*** Input for this task Section Begins ***
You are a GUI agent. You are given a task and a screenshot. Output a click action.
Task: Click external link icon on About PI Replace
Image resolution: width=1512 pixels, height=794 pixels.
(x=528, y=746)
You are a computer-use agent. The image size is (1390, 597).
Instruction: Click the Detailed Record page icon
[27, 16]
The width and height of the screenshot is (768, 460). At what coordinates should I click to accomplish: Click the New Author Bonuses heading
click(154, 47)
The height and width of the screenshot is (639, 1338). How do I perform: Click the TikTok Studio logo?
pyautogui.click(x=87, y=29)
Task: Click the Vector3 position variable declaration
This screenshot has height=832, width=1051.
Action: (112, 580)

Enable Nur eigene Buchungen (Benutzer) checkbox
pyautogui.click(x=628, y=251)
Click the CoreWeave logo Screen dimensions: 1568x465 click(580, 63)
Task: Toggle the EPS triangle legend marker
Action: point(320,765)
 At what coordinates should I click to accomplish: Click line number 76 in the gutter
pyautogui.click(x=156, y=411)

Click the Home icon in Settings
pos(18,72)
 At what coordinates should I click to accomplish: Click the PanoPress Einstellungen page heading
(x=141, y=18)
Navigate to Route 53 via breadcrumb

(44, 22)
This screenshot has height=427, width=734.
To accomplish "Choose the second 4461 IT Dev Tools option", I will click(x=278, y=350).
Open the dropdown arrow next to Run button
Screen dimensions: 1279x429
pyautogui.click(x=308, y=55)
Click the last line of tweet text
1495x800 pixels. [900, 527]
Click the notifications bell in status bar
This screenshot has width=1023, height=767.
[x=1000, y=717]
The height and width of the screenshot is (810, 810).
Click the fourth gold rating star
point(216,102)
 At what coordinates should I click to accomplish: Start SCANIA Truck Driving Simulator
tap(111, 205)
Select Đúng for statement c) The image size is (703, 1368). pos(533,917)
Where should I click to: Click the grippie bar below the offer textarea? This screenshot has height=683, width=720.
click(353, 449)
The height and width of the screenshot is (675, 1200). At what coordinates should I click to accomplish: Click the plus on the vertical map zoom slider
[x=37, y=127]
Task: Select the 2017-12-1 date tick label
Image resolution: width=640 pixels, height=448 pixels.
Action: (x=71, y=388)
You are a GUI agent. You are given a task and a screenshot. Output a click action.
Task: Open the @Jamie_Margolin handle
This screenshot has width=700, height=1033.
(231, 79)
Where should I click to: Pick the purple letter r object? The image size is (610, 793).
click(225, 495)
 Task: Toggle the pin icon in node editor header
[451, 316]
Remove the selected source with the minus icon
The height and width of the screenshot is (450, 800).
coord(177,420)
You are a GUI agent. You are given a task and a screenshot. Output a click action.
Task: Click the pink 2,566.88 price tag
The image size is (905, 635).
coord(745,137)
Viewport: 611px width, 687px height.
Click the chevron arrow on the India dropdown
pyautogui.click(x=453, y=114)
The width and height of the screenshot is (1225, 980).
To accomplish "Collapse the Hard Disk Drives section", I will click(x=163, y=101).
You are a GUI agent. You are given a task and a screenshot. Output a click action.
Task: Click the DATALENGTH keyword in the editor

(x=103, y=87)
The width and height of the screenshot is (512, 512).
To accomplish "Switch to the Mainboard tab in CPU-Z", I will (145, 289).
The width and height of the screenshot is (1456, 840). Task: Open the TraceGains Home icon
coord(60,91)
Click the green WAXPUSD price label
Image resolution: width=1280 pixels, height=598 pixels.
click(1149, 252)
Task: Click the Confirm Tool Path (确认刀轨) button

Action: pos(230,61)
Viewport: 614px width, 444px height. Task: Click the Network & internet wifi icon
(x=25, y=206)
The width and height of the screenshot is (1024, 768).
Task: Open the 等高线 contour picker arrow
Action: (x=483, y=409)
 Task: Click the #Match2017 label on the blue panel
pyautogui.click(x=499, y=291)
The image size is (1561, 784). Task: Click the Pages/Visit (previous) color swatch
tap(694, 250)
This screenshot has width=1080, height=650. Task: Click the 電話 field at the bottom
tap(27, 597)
*** Input for this task Section Ends ***
* Your task:
Set down, exactly as they appear above, all lines from the one that has "Task: Click external" down to the one that has "This screenshot has height=427, width=734.", including those two and no others.

* Task response:
Task: Click external link icon on About PI Replace
Image resolution: width=1512 pixels, height=794 pixels.
(x=528, y=746)
You are a computer-use agent. The image size is (1390, 597).
Instruction: Click the Detailed Record page icon
[27, 16]
The width and height of the screenshot is (768, 460). At what coordinates should I click to accomplish: Click the New Author Bonuses heading
click(154, 47)
The height and width of the screenshot is (639, 1338). How do I perform: Click the TikTok Studio logo?
pyautogui.click(x=87, y=29)
Task: Click the Vector3 position variable declaration
This screenshot has height=832, width=1051.
Action: (112, 580)

Enable Nur eigene Buchungen (Benutzer) checkbox
pyautogui.click(x=628, y=251)
Click the CoreWeave logo Screen dimensions: 1568x465 click(580, 63)
Task: Toggle the EPS triangle legend marker
Action: point(320,765)
 At what coordinates should I click to accomplish: Click line number 76 in the gutter
pyautogui.click(x=156, y=411)

Click the Home icon in Settings
pos(18,72)
 At what coordinates should I click to accomplish: Click the PanoPress Einstellungen page heading
(x=141, y=18)
Navigate to Route 53 via breadcrumb

(44, 22)
This screenshot has height=427, width=734.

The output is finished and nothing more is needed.